The Association of Certified Fraud Examiners recommends companies specifically stress anti-retaliation protections in communicating with employees, and the vast majority of Fortune 500 companies now do so. However, the new research suggests those policies may be counterproductive.

"It is common knowledge that whistleblowers are often harmed, rather than protected, as a result of reporting unethical behavior,” said the study. “Therefore, vivid language that points a reader's attention to explicit instances of retaliation is likely to evoke fearful mental imagery, even if the intent of the vivid language is to engender a feeling of protection."

The experiment's results suggest that explicitly raising the specter of retaliation, even to convey assurance it will not happen, increases perceptions of risk on average by about 25 percent over what it would be otherwise.

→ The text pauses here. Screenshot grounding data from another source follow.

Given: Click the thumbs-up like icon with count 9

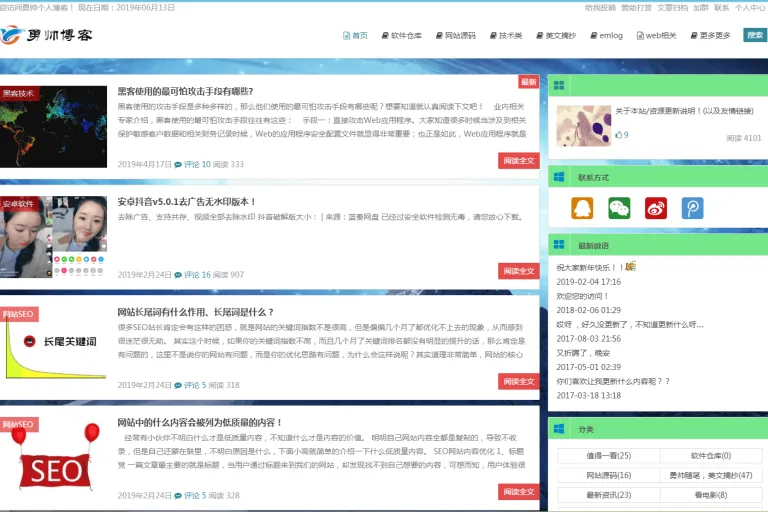Looking at the screenshot, I should click(619, 135).
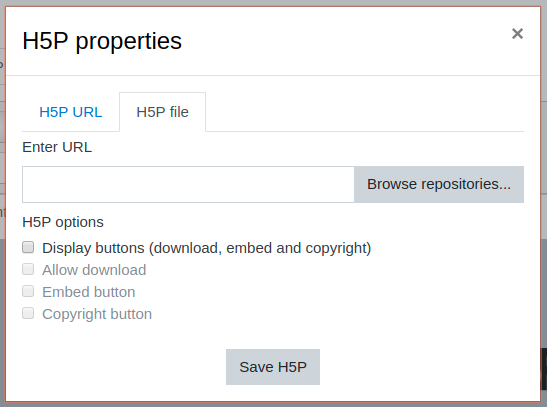
Task: Open Browse repositories file picker
Action: [x=439, y=184]
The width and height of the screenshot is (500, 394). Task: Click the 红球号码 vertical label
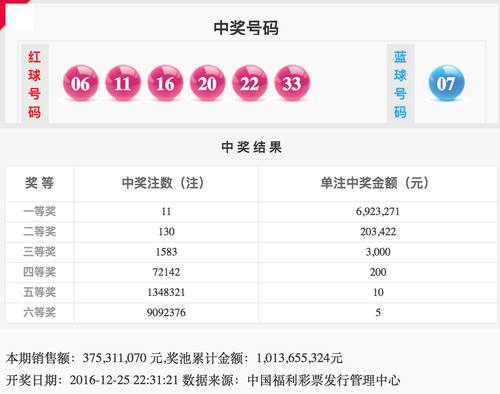[x=35, y=84]

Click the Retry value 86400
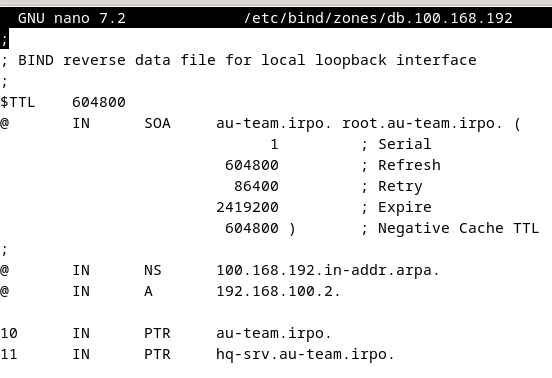(256, 186)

Participants in the experiment were 68 students enrolled in a university graduate auditing course who averaged about one year's experience as auditors. They read a vignette explaining that during the course of performing audit test work, an accountant uncovered evidence that the engagement partner supervising the project had acted in ways that constituted a clear violation of professional independence and conduct requirements. How likely was it, participants were asked—ranging from 1 (extremely unlikely) to 9 (extremely likely)—that the auditor would report the misconduct through the whistleblower hotline established by the accounting firm, and did they agree—on a scale of 1 (strongly disagree) to 9 (strongly agree)—that doing so would harm the staff auditor's chances of being promoted.

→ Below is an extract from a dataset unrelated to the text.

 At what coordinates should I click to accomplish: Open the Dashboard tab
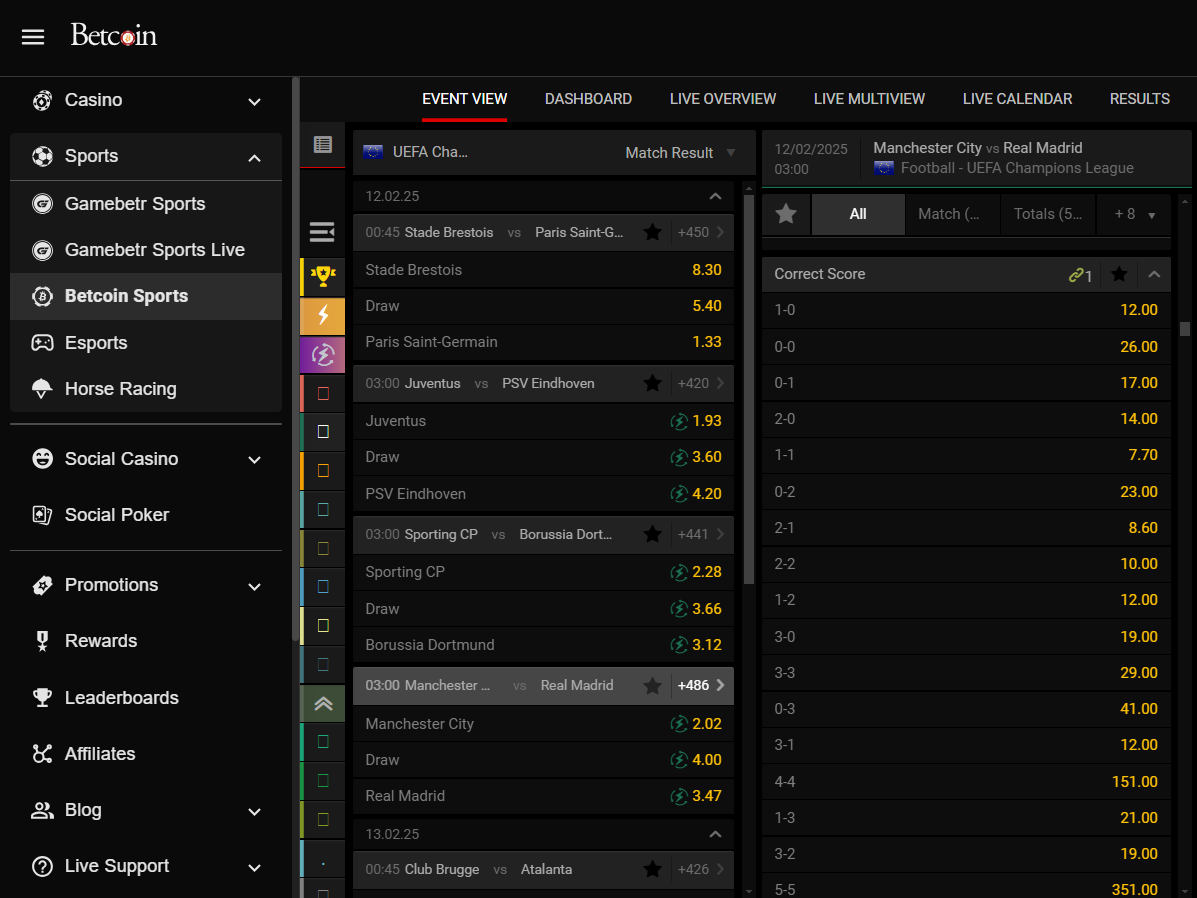(588, 99)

In half the cases, they were told the whistleblower hotline was "a method for reporting conduct that may be unethical, illegal, or improper. All responses are kept anonymous."

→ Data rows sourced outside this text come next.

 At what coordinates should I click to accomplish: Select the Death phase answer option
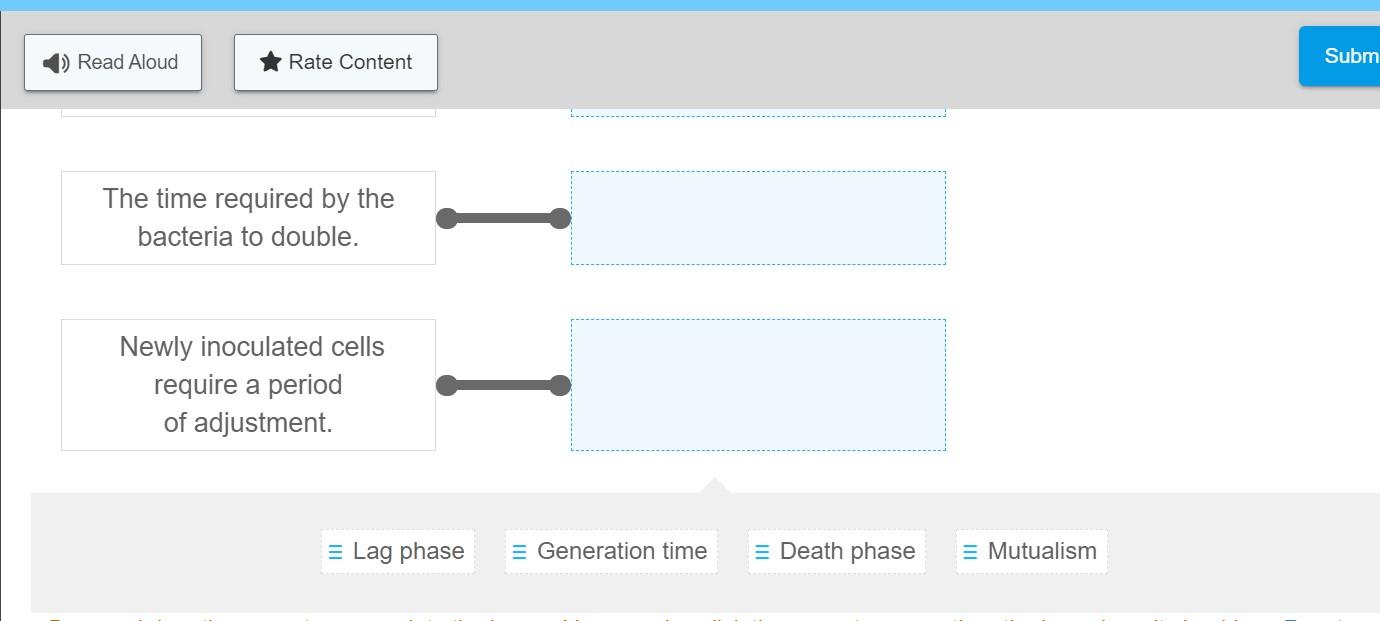[836, 550]
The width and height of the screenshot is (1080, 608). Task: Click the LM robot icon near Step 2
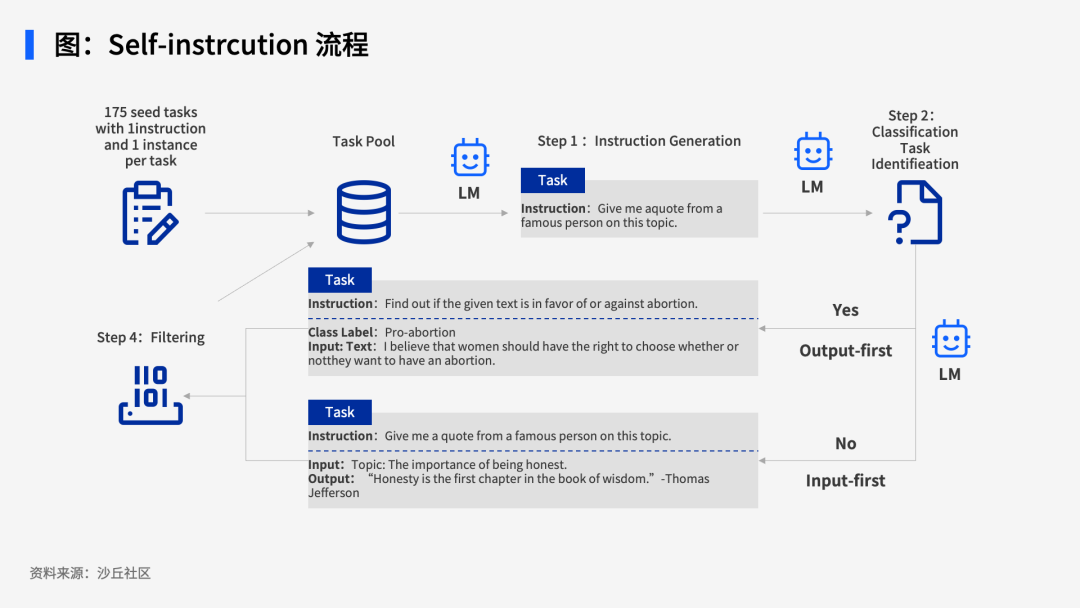[x=813, y=151]
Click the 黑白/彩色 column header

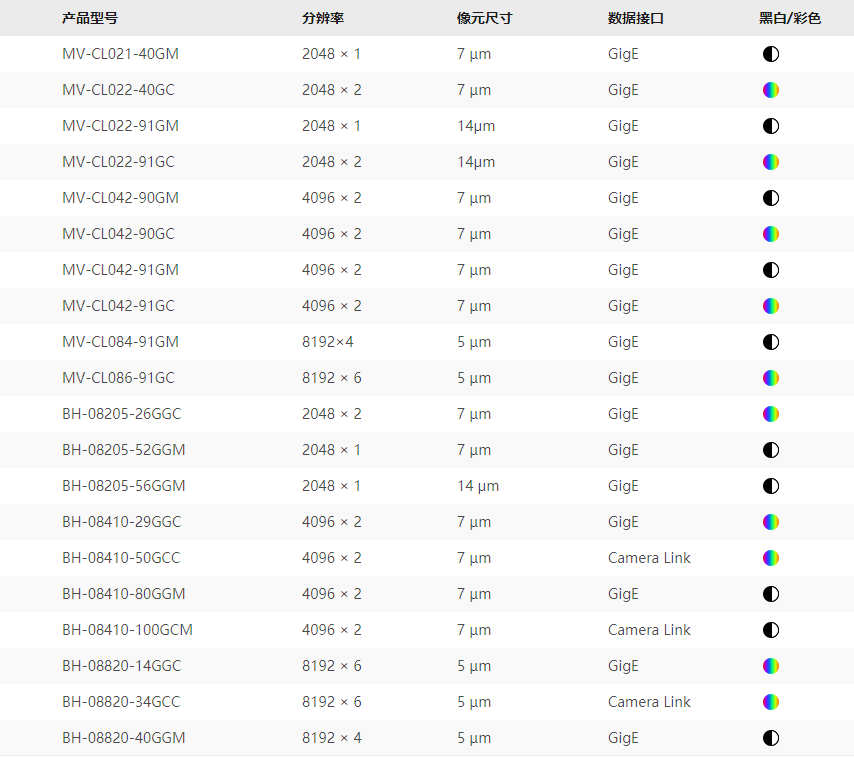[x=789, y=18]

In the other cases, the same statement was supplemented by the following text likely to resemble what would be encountered in corporate settings: "Individuals who make such a report shall not be subject to intimidation or retaliation. This includes threatening behavior, harassment, loss of job or promotion, or any other professional, personal, or financial form of retaliation both now and in the future. If you believe that you are being retaliated against, you should report such conduct immediately to your direct supervisor or to the Human Resources Department."

Among the group that was assured retaliation would not happen the mean estimate of reporting likelihood was 5.09 on a scale of 1 (extremely unlikely) to 9 (extremely likely), while among the group for which retaliation was unmentioned it was 5.97, or about 17 percent more. Among the first group the mean estimate of job risk was 4.97, while among the second it was 6.18, or almost 25 percent more.

The researchers investigated whether the extent of job security influenced the likelihood of reporting and the perceived risk of doing so and found no statistically significant effects, although they conceded that “as relatively new auditors our participants may have had difficulty relating to the job security construct.”